Toronto Birth Centre opens in Regent Park

The Toronto Birth Centre took just under two years for design and construction — plus years of campaigning — to come to fruition in Regent Park.

It’s extraordinarily fast for a government project and it came just in time for Rebecca Grove, who is hoping to be one of the 450 women who will deliver their baby in the care of her own midwife, in a beautiful new facility in the city’s downtown core, this year.

“I’m due this week,” Grove laughed. It’s her first child and with her husband, they decided that a midwife — not a doctor — was best for them.

“I don’t feel that we need to be so medicalized with labour or childbirth because it happens. It’s normal.”

The facility officially opened its doors on Wednesday but Grove visited the facility, on Dundas Street, just east of Parliament Street, before it opened. The 12,500-square-foot birth centre is part of the revitalization of the neighbourhood and it’s hoped that it will help more women more easily access midwife care.

Sara Wolfe is one of the midwives who lobbied extensively for the project, oversaw much of its creation and is now based out of the centre. Part of the reason for the centre — one of the first of its kind in Ontario — is that there are many women like Grove.

“It’s a different model than what the Ministry of Health is used to. Typically, when you enter a hospital room, the first thing you see is a bed. Here, it’s a birth tub. We really wanted to promote active birthing,” Wolfe said.

“It’s such a beautiful time and women are so strong, we really wanted to support them. We’re trying to bring people out of hospitals … most women have normal healthy deliveries and when you have a low-risk centre, you’re promoting normal births, which is going to keep costs lower.”

_PROBLEM TO WORK ON_
In the article on the Toronto Birth Centre, take the part that opens with "Toronto Birth Centre opens" and closes with "in Regent Park.", and give it again with "design and construction" switched to "planning and building". The listing that follows is separate material, unrelated to the article on the Toronto Birth Centre.

_COLLECTED MATERIAL_

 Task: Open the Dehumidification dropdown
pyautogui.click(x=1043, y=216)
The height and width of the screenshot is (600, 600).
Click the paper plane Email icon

_RESPONSE_
Toronto Birth Centre opens in Regent Park

The Toronto Birth Centre took just under two years for planning and building — plus years of campaigning — to come to fruition in Regent Park.